Sad to say, we don’t own a sugar bowl.  Why..??  because we rarely use sugar in our food or drinks.  A packet of sugar weighing 2kg can last us for 3 years or even more.  For my cooking, i use very little sugar and baking i am not very good at it, so we usually end up with a ready mix.  Even then… i rarely want something with lots of sugar.  As a matter of fact, I don’t like to see “ang moh” eating sugar either. But every home has have to have a sugar bowl, so i figured it is time to look for one.  I found the above at $69 .. and am in love with it.   I bet the sugar in there .. can last me about 10 yrs.. muahahhah!!!

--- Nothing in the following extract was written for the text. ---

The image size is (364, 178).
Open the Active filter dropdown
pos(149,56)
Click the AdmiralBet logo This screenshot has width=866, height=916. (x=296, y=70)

This charming sugar bowl makes for a happy little addition to the home. Stores sugar or, should you wish, spices, herbs, etc. Set comes with a plastic spoon that fits neatly under the lid. The gorgeous cedar wood is fastened together with carefully chosen slices of sakura (Japanese cherry blossom) bark. You’ll absolutely love this artistic and practical piece.

Product details

  • completely hand-crafted from Akita located in northern Japan
  • diameter: 9.5cm (3.7″) ; height: 6.5cm (2.5″)
  • lightweight, yet remarkably strong – made to last for years.
  • hand-wash with warm water and soap and store in a dry cool place
  • do not microwave

Magewappa is a marvelous 400-year old traditional craft that originated in Odate City in Japan’s northern Akita prefecture. It is painstakingly created by thinly shaving perfectly straight-grain cedar wood, specially planted on the eastern side of the Shirakami Mountains, a present-day World Heritage Natural Resource site. This complex procedure involves boiling the shavings, and repeatedly bending and fastening them together by hand with carefully chosen slices of sakura (Japanese cherry blossom) bark. Only cedar wood that is 100 years old or more can endure this demanding process.

A finished Magewappa creation is remarkably lightweight and bears a naturally faint aroma that magnificently compliments Japanese food and drink – especially sushi and sake. Sushi-bachi plates are further treated with a gorgeous red lacquer to aid preservation and presentation. A true feast for the eyes and a sure conversation-starter when entertaining friends and guests.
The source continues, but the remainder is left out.